Yesterday, the Reserve Bank of New Zealand (RBNZ) shocked economists with a 0.50% increase in the Official Cash Rate (OCR) to 1.50%.
The RBNZ described the over-sized hike as “bringing forward” monetary tightening, stating it “remained comfortable” with OCR outlook outlined in its February Monetary Policy Statement (MPS).
The MPS sees the OCR rising to 2.2% by the end of this year and by 3.3% by the end of 2023.
New Zealand floating and fixed rates had already risen sharply prior to this announcement, as illustrated in the next chart:
Specifically, floating mortgage rates have risen around 0.6% from their June 2021 low, whereas both the 3-year and 5-year fixed mortgage rates have surged by around 1.9% from their lows.
The next table summarises the impact of these actual and projected interest rate increases by comparing monthly mortgage repayments on the median priced New Zealand home at the trough of the interest rate cycle (i.e. June 2021) with repayments at the end of March 2022 and the projected increases outlined by the RBNZ. This analysis assumes that floating rates rise in line with the OCR.
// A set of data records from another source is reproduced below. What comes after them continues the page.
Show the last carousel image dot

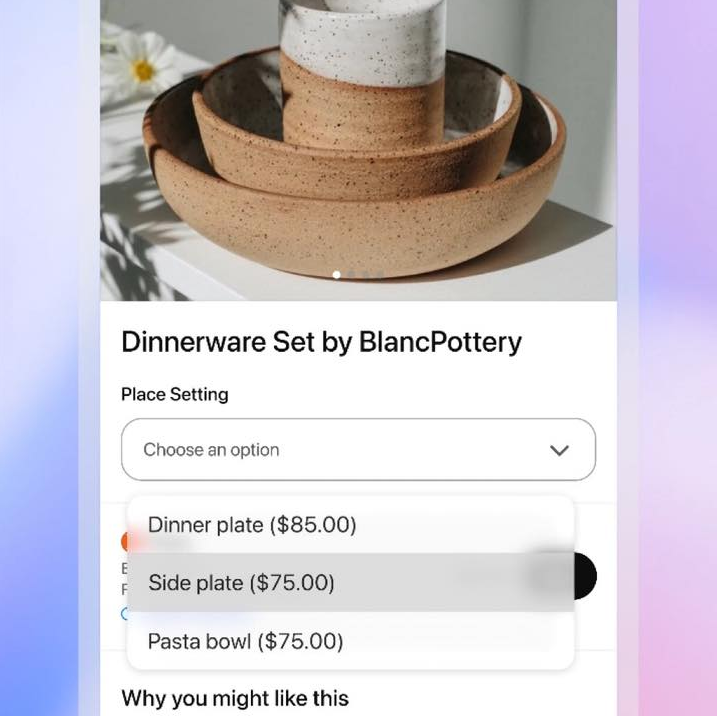point(380,275)
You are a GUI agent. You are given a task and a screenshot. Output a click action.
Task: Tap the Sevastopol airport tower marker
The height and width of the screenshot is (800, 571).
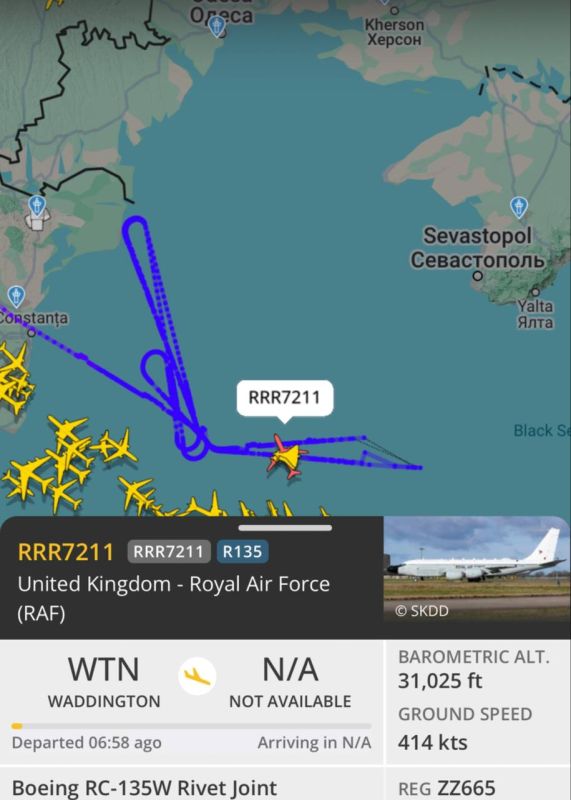pyautogui.click(x=519, y=208)
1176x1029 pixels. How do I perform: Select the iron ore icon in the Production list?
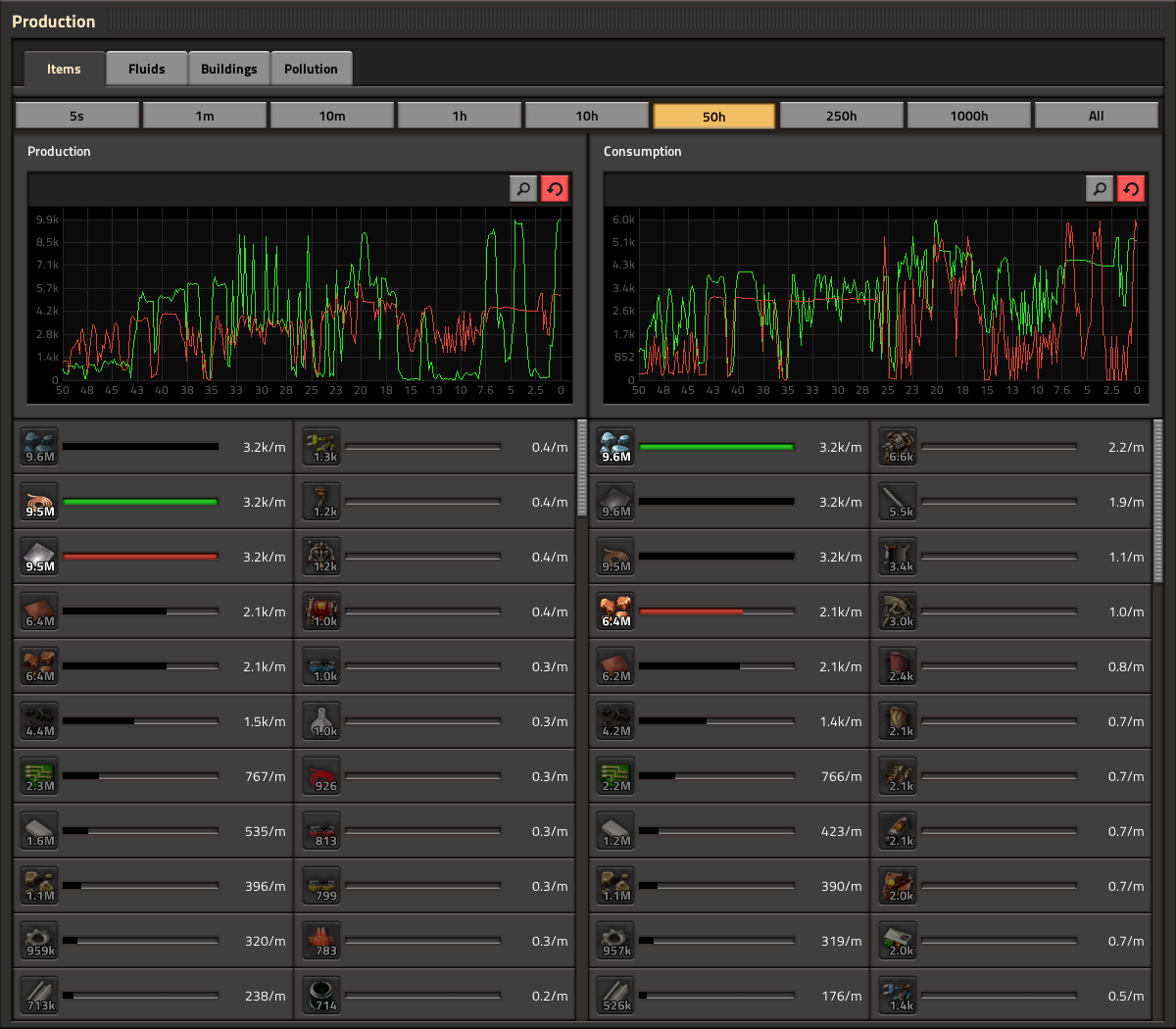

Already, monthly mortgage repayments on the median priced New Zealand dwelling had risen by $520 between June 2021 and March 2022. They are projected to rise another $540 by the end of this calendar year and then by another $520 by the end of 2023.
So if these OCR forecasts come to fruition, then the typical Kiwi would pay $1,580 more in monthly mortgage repayments than the median Kiwi paid in June 2021 and $1,060 more than the median Kiwi paid in March 2022.
Mortgage repayments would climb even further in Auckland (by $1,421 a month) and Wellington (by $1,190 a month) between March 2022 and end-2023 owing to their higher median dwelling values.
Given that one-third of mortgages originated in 2021 were at debt-to-income ratios above six, a massive number of Kiwis are likely to fall into severe mortgage stress:
The bottom line is that New Zealand’s army of mega mortgage mugs are about to get a hard dose of interest rate reality.
If the RBNZ follows through with its OCR projections, then mortgage holders are be cruising for a bruising, house prices are facing sharp falls, and many recent buyers could be thrown into negative equity.